Figure 2.

The role of LCM in supporting the migration and invasion of breast cancer cells in vitro was associated with the expression level of ELK3 in LECs. (A) The suppression of ELK3 in LECs via the transfection of a siRNA targeting ELK3 was confirmed by qRT-PCR and immunoblot analysis. (B) MDA-MB-231 cell proliferation was assessed in DMEM, 30% siNS LCM, 30% siELK3, 70% siNS and 70% siELK3. MDA-MB-231 cell proliferation in 30% or 70% siELK3 LCM was significantly lower than that in DMEM, whereas the cell proliferation of MDA-MB-231 cells in 30% or 70% siNS LCM was slightly higher than that observed in DMEM. Scale bar represents 100 μm. (C) The effect of siNS or siELK3 LCM on the migration of MDA-MB-231 cells was analyzed by a transwell assay. MDA-MB-231 cells educated in the indicated LCM were cultured in a transwell chamber for 24 h. The migrated cells were stained with crystal violet (Left) and quantified (Right). Scale bar represents 100 μm. (D) A scratch wound healing assay was performed to examine the effect of siNS or siELK3 LCM on the migration of MDA-MB-231 cells (Left). The cells were cultured in the indicated LCM, and migration was observed 24 h after scratching (Left) and photographed (Right).
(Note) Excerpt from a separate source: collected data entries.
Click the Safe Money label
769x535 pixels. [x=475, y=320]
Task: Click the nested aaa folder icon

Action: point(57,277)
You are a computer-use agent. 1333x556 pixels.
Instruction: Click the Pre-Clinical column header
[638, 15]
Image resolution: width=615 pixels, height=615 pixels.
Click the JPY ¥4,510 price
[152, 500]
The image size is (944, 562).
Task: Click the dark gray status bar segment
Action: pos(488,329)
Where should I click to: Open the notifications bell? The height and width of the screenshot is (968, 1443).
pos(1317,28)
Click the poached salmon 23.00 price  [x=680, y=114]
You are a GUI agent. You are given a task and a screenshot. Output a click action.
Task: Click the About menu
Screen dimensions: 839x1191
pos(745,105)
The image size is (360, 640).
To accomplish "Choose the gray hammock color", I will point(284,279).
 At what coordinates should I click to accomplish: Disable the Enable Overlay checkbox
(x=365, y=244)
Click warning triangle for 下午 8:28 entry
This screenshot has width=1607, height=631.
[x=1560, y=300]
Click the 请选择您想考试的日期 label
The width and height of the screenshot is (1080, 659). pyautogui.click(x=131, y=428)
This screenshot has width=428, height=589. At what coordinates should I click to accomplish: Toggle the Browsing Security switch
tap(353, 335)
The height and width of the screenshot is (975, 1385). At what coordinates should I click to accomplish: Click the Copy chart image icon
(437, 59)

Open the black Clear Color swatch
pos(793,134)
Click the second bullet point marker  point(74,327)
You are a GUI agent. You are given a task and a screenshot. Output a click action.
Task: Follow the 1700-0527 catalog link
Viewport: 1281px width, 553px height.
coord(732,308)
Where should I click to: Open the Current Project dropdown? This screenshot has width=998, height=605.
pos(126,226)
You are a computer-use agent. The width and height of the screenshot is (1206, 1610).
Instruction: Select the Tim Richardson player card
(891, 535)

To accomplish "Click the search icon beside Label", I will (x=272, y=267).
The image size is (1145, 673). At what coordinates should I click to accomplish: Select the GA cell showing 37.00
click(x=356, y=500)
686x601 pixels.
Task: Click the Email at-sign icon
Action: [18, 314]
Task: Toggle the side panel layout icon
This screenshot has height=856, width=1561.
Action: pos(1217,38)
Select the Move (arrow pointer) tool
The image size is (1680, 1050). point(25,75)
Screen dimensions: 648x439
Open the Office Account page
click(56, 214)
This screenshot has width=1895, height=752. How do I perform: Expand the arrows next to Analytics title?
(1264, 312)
Scale bar represents 200 μm. (E) Matrigel invasion of MDA-MB-231 cells toward EGF in the presence of the indicated LCM. Scale bar represents 200 μm. Error bars represent the standard error from three independent experiments, and each experiment was performed using triplicate samples. *P < 0.05, **P < 0.01 ***P < 0.001 and ****P < 0.0001 (Student’s t-test).